G. Maze, F. D'Andrea, A. Colin de Verdiere and P. Klein
Journal of Climate
The stationary atmospheric response to an idealized sea surface temperature anomaly (SSTa) is studied with a quasi-geostrophic atmospheric model of the Southern Hemisphere. Sensitivity of the stationary response to mid-latitude SSTa location is determined and responses decomposed on vertical modes.
The SSTa almost directly forces baroclinic responses, inducing warm air anomalies 40 to 50 degrees downstream, eastward, to the SSTa. These baroclinic responses arise from an equilibrium between the SSTa-induced anomalous vortex stretching and (i) advection by the quasi-stationary flow and (ii) dissipation by high frequency eddies.

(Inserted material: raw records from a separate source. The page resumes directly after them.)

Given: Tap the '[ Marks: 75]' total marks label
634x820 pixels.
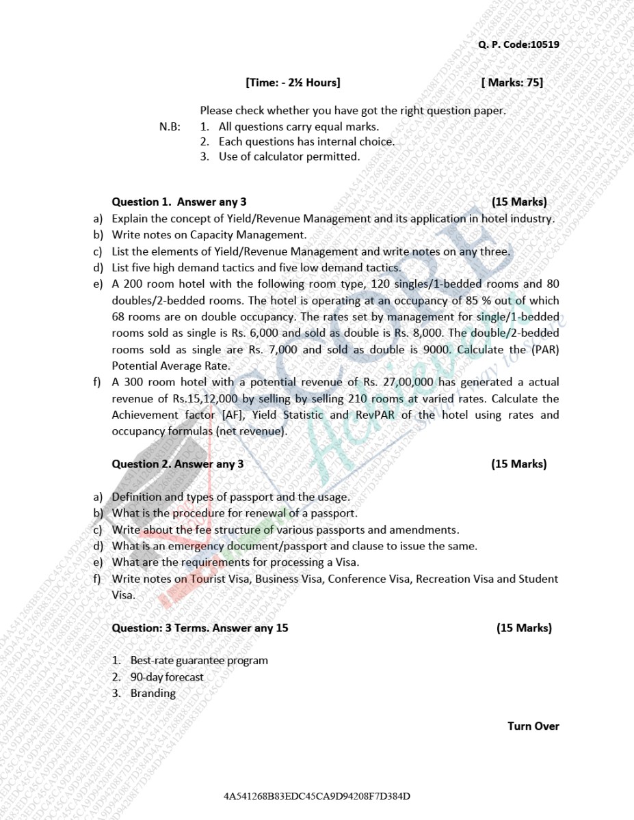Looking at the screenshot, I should coord(512,83).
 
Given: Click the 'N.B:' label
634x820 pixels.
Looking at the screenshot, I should coord(170,126).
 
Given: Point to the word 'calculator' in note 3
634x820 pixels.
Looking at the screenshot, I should coord(267,156).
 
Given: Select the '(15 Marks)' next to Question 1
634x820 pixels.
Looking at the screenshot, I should coord(518,202).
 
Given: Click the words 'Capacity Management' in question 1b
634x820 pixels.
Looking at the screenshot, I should coord(257,234).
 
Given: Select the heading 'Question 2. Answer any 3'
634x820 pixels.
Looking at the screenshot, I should coord(177,464).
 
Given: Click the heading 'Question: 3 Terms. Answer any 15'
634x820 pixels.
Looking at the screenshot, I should coord(200,628).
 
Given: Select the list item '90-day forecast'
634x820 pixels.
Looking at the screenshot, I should coord(167,677).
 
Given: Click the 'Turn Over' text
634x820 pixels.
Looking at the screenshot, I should coord(533,726).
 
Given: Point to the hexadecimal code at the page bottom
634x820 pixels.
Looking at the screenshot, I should coord(317,797).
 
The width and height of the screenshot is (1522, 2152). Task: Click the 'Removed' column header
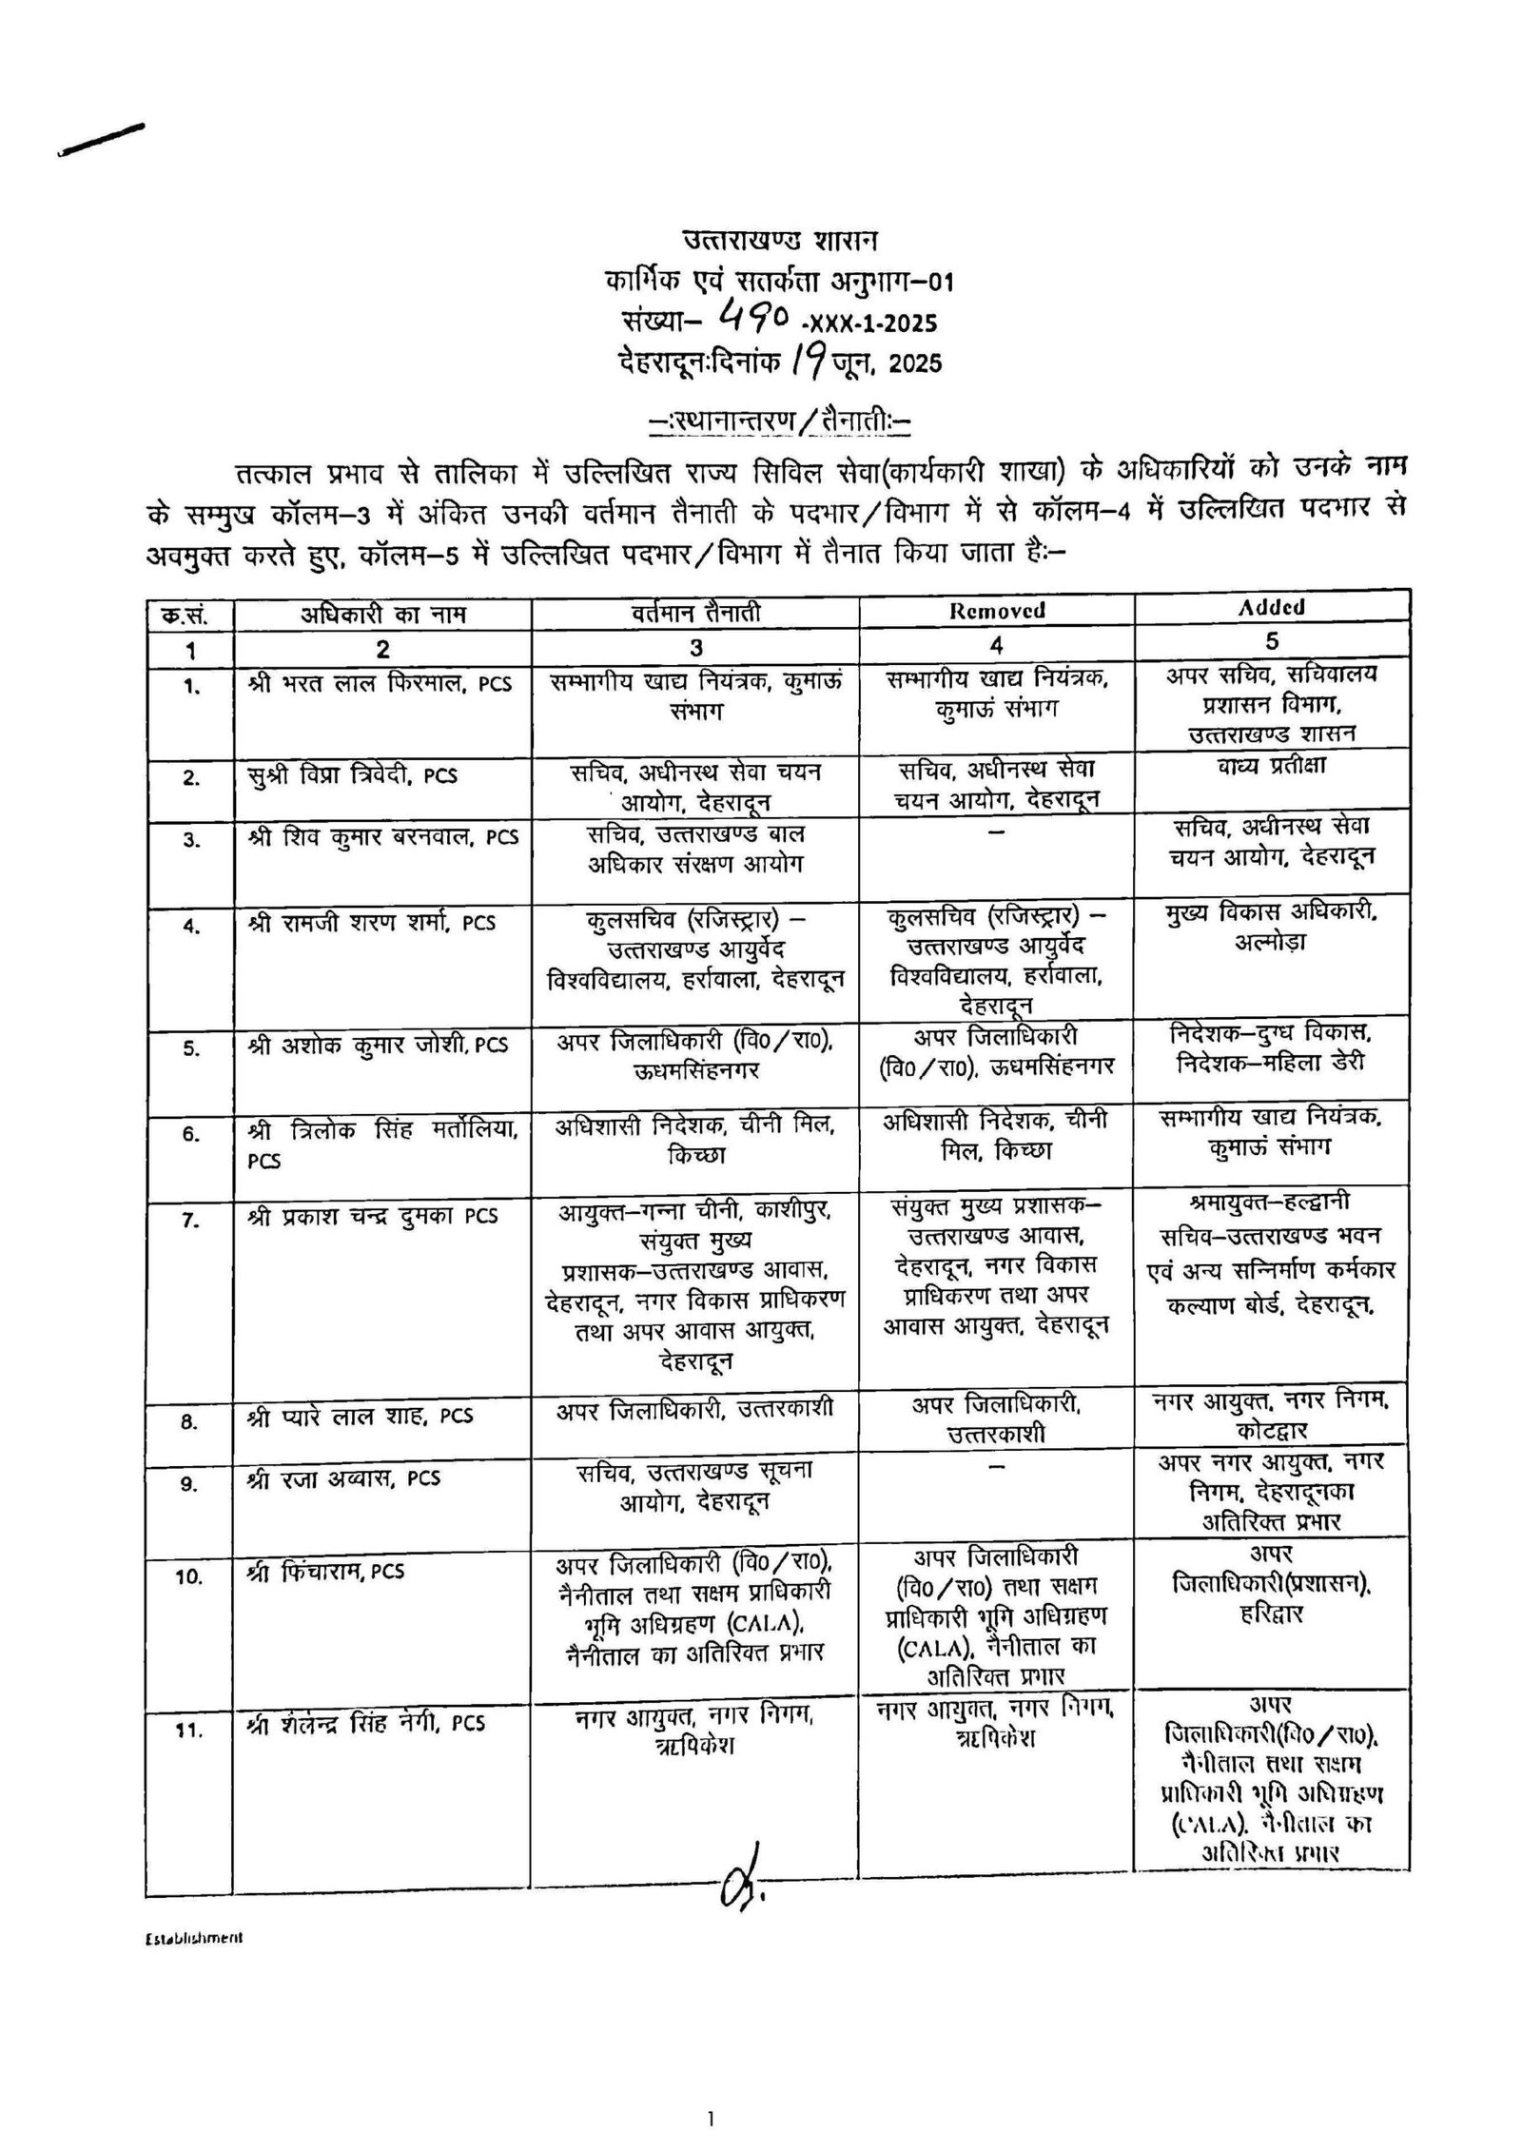pyautogui.click(x=996, y=611)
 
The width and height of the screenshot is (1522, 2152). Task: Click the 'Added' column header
pyautogui.click(x=1272, y=607)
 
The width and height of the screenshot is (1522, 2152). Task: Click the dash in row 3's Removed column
pyautogui.click(x=996, y=831)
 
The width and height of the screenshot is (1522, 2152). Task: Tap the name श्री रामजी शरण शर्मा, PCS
pyautogui.click(x=371, y=922)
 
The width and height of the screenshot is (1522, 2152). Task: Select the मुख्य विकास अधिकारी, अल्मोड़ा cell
pyautogui.click(x=1272, y=926)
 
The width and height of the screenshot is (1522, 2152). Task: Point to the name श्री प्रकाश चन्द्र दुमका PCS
pyautogui.click(x=372, y=1216)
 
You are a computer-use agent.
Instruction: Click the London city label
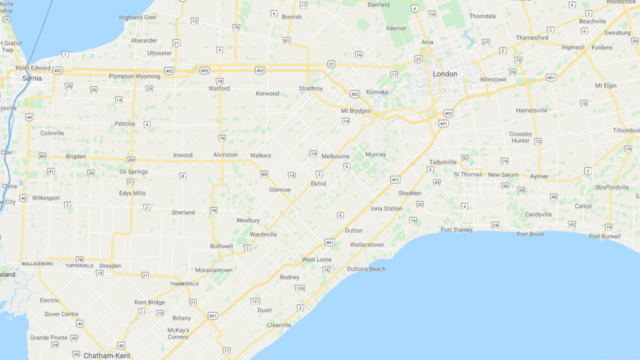pos(445,74)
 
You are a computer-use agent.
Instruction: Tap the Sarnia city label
pos(32,79)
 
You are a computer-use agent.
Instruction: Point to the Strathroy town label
pos(311,89)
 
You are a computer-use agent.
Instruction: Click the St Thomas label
pos(468,174)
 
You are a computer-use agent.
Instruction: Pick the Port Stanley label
pos(456,229)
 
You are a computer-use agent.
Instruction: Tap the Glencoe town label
pos(279,189)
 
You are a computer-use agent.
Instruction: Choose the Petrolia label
pos(125,124)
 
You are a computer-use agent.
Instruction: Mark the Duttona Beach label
pos(366,269)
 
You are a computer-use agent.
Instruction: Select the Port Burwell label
pos(604,236)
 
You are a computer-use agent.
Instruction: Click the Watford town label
pos(219,89)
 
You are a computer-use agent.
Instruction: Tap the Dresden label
pos(110,266)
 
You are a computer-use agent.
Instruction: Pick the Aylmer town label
pos(539,176)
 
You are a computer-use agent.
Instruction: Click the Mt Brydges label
pos(356,111)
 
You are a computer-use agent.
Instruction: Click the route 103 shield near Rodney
pos(300,288)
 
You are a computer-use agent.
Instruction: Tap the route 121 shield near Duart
pos(255,301)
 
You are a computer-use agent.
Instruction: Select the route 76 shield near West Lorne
pos(326,269)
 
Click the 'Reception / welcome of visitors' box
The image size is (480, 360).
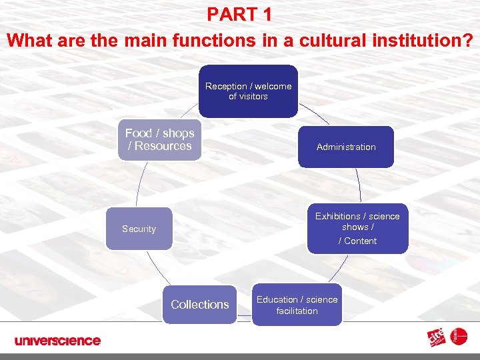tap(248, 91)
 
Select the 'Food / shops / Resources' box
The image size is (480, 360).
tap(159, 140)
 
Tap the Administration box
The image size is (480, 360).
tap(346, 147)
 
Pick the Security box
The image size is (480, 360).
tap(139, 229)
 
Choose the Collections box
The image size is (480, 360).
tap(199, 305)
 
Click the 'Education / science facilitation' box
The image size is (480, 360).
tap(297, 305)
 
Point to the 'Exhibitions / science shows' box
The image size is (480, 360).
tap(357, 228)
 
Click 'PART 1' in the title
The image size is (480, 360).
tap(239, 14)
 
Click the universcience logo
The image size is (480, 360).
tap(57, 341)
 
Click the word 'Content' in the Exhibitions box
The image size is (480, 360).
tap(361, 241)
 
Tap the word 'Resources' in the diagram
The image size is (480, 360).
tap(163, 147)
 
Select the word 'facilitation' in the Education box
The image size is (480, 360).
tap(297, 311)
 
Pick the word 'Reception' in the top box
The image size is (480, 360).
tap(226, 86)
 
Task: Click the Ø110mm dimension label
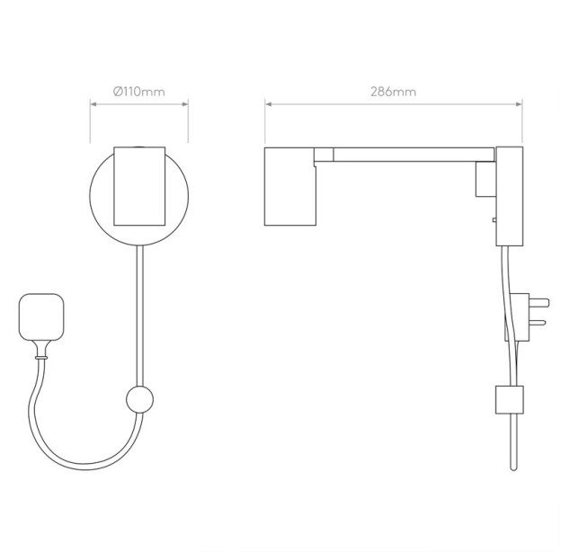[x=139, y=92]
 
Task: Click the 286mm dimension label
[x=394, y=92]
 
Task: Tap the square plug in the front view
[x=41, y=317]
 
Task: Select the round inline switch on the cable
[x=139, y=399]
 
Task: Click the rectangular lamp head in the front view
[x=139, y=186]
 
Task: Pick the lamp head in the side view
[x=290, y=186]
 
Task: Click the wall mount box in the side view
[x=510, y=196]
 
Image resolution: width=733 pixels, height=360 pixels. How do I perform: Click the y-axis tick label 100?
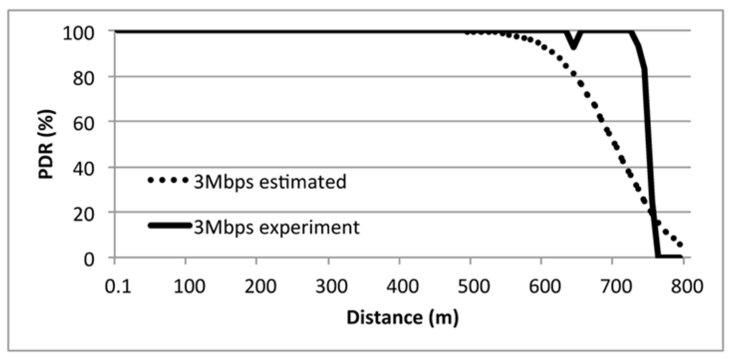coord(78,34)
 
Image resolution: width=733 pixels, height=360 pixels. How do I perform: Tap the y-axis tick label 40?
coord(83,169)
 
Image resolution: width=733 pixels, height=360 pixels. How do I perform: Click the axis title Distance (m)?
coord(402,318)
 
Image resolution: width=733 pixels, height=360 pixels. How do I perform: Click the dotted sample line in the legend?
coord(168,180)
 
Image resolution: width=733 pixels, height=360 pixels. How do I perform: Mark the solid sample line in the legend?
coord(169,226)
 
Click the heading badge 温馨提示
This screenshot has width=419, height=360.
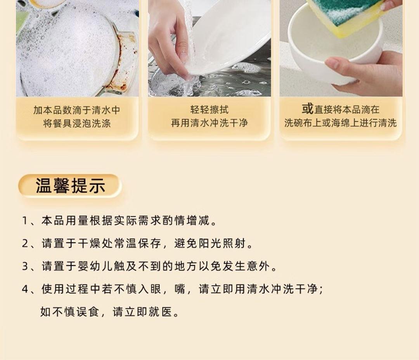(70, 186)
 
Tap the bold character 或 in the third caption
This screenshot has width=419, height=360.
(307, 109)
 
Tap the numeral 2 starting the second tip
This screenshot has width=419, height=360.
(25, 243)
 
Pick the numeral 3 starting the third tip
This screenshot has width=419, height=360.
(25, 266)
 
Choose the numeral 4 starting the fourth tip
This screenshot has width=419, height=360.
(25, 289)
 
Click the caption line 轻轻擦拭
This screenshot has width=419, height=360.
(210, 110)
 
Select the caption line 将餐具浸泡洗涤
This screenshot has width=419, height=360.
(77, 123)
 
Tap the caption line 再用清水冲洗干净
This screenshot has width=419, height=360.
(210, 123)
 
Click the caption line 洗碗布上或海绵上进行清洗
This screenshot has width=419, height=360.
(341, 123)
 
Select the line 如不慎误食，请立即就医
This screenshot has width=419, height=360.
(109, 312)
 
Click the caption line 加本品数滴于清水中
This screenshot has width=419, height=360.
(77, 110)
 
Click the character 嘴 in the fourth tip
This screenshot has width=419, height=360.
(180, 289)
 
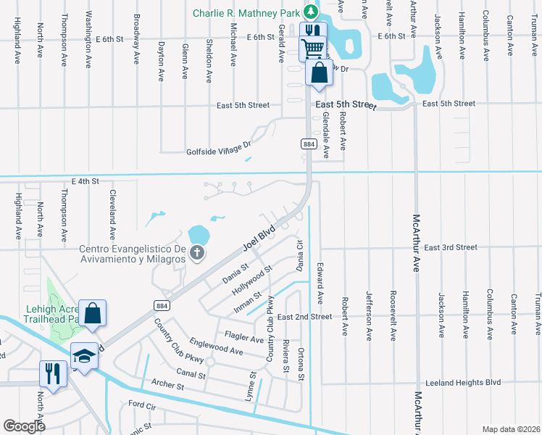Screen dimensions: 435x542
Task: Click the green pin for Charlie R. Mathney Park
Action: (x=311, y=12)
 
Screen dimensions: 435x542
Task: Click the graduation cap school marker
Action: (x=85, y=355)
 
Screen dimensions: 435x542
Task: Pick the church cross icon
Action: (x=196, y=253)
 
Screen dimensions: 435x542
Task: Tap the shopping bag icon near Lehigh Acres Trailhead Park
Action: (x=93, y=314)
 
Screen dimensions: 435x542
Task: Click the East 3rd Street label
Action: (x=451, y=247)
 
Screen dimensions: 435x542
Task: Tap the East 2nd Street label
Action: (x=304, y=317)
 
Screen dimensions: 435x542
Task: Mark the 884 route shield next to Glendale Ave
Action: (x=307, y=144)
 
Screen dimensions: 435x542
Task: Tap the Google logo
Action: (x=24, y=426)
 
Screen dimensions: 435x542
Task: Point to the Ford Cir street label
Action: (x=142, y=404)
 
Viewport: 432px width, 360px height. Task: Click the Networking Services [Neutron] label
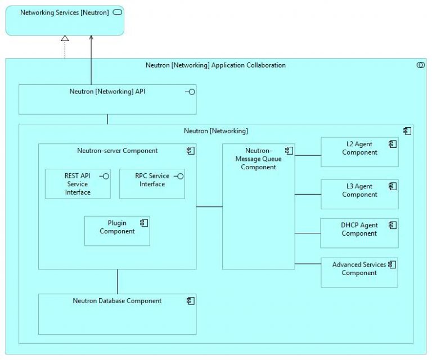[x=64, y=12]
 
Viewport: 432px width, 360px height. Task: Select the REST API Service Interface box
[x=78, y=184]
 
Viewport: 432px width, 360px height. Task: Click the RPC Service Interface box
[x=152, y=184]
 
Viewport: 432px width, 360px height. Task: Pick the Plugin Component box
[x=117, y=231]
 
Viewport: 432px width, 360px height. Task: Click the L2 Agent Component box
[x=359, y=151]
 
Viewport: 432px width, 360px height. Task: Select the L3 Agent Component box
[x=359, y=194]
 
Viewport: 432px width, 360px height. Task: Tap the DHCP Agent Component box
[x=359, y=233]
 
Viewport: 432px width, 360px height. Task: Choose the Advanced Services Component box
[x=359, y=272]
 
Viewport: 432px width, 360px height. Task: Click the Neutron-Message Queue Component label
[x=258, y=159]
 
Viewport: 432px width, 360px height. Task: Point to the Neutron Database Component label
[x=117, y=301]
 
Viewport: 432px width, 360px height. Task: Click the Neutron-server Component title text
[x=117, y=151]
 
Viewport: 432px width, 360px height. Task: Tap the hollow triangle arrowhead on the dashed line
[x=65, y=38]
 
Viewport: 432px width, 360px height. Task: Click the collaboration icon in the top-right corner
[x=420, y=66]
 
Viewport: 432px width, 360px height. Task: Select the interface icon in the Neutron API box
[x=190, y=92]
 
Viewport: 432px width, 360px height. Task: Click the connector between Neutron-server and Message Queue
[x=209, y=207]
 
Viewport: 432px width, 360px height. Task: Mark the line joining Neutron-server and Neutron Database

The barotropic response consists of a midlatitude ridge (trough) and a South Pole trough (ridge) for SSTa localized from the Drake Passage to the Western Indian ocean (from South of Australia to the center of the Pacific ocean). This response can be further decomposed into (i) a zonally asymmetric component – a quasi-stationary wave train forced by a barotropic ridge downstream of the SSTa and (ii) a zonal mean component similar to a meridional shift of westerlies and hence a Southern Annular Mode (SAM) like pattern. The former component is phase locked with the SSTa position while the latter has a phase which depends on the relative SSTa position with regard to the background quasi-stationary wave pattern. We show that the barotropic downstream ridge response is responsible for modifying the low frequency eddy-mean flow interactions through relative vorticity fluxes and inducing the bipolar projection of the zonal mean response.